Skrzypek pisze:
Tak. Może jeszcze spisek Putina, Tuska i Przedpełskiego i Antigi.
Może może. Zapomniałeś jeszcze o Kaczyńskim i brzozie.
W tym gronie który wymieniłeś jest tylko jeden gracz a reszta to pionki.
Zupełnie jak w rzeczywistości. Antiga to figurant.
Skrzypek pisze:
Swoją drogą: Dywersja: 1) działania sabotażowe lub propagandowe prowadzone na terytorium nieprzyjaciela w celu dezorganizacji jego działań wojennych 2)podstępna działalność zmierzająca do zakłócenia życia politycznego i gospodarczego jakiegoś państwa»
Dywersja to ogólnie działanie szkodliwe wewnątrz czegoś przez kogoś w tym czymś się znajdującego.
Wobec tego Antiga jako trener jest sabotażystą wykluczając z kadry najlepszego jej zawodnika.
Skrzypek pisze:
Jeśli uważasz, że to dywersja, to wg. tych definicji musiał uprawiać ją Bartek.
Jeśli Kurek zawinił to słusznie go Antiga, czy tam Blain, wyrzucił. A może jednak Antiga,
który nie potrafił się dogadać z nim i pomóc mu w powrocie do formy w zamian za to
faworyzując Mikę.
Skrzypek pisze:
Powołani należało mu się za zasługi. Powołajmy więc Piotra Gruszkę. Dobry pomysł?
Obracasz w absurd, a porównanie bez sensu, bo Gruszka nie ma porównania do Kurka.
Choćby z tego względu że już ma karierę za sobą. Może o tym nie wiesz?
Skrzypek pisze:
Jeszcze jedno. Gdyby Kurek chciałby być jedynie powołany, to byłby. Jako atakujący, ale znalazłoby się miejsce w składzie. On chciał grać.
A dlaczego nie przyjmujący, skoro to jego pozycja i na atak się nie nadaje?

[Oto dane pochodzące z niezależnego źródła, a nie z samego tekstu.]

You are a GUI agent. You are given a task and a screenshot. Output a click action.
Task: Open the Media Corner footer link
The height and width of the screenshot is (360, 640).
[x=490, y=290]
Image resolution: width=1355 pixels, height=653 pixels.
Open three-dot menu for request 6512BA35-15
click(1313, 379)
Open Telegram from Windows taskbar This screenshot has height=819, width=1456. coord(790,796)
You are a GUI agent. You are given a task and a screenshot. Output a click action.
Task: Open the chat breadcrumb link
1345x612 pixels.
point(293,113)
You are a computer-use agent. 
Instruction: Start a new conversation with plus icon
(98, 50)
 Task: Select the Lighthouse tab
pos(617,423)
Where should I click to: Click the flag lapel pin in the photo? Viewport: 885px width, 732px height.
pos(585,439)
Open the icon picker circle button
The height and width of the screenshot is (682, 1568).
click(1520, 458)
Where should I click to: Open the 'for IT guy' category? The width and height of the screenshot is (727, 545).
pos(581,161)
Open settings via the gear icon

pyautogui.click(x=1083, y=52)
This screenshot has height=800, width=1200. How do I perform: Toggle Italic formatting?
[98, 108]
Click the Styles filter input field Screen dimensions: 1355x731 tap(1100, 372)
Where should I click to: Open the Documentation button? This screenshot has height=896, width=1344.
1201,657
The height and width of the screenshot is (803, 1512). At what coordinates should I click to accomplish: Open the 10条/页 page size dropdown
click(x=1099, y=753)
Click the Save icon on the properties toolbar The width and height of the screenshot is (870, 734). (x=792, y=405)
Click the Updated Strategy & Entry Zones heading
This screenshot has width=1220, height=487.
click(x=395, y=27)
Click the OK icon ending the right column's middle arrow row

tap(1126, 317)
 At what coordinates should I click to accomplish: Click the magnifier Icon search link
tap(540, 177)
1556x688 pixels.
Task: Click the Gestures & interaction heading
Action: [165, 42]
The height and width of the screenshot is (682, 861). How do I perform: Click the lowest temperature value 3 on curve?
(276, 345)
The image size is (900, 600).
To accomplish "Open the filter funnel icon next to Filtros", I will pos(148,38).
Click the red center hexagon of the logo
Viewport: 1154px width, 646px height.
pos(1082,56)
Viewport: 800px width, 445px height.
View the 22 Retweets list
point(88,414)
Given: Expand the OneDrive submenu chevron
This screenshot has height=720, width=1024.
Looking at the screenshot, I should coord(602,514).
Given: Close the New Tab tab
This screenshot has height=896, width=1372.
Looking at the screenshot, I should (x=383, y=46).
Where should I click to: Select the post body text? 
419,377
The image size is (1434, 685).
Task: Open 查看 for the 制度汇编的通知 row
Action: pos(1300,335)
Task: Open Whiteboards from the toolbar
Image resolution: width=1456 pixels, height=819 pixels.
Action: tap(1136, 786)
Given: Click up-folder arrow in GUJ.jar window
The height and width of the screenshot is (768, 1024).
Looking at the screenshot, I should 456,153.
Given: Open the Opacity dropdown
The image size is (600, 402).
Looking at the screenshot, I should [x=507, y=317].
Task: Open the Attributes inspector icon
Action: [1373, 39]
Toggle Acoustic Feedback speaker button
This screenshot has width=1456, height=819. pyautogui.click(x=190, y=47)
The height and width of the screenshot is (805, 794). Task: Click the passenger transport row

Brzmi to tak jakby Antiga proponował coś w rodzaju: " Będziesz powołany, pewnie. Popchasz wózek z piłkami,
albo wodę ponosisz. To jak? " Dodajmy cyniczny uśmieszek na twarzy Stefana. Kurek się oczywiście nie zgodził, a Antiga sprawę przedstawił mediom, że to Kurek jest wszystkiemu winny, bo on przecież nie chciał grać!Nie chciał być powołany.
Antiga nie wiadomo jakim się okaże trenerem, ale jak widać manipulantem w mediach jest dobrym. Dobra szkoła Pana Piechockiego.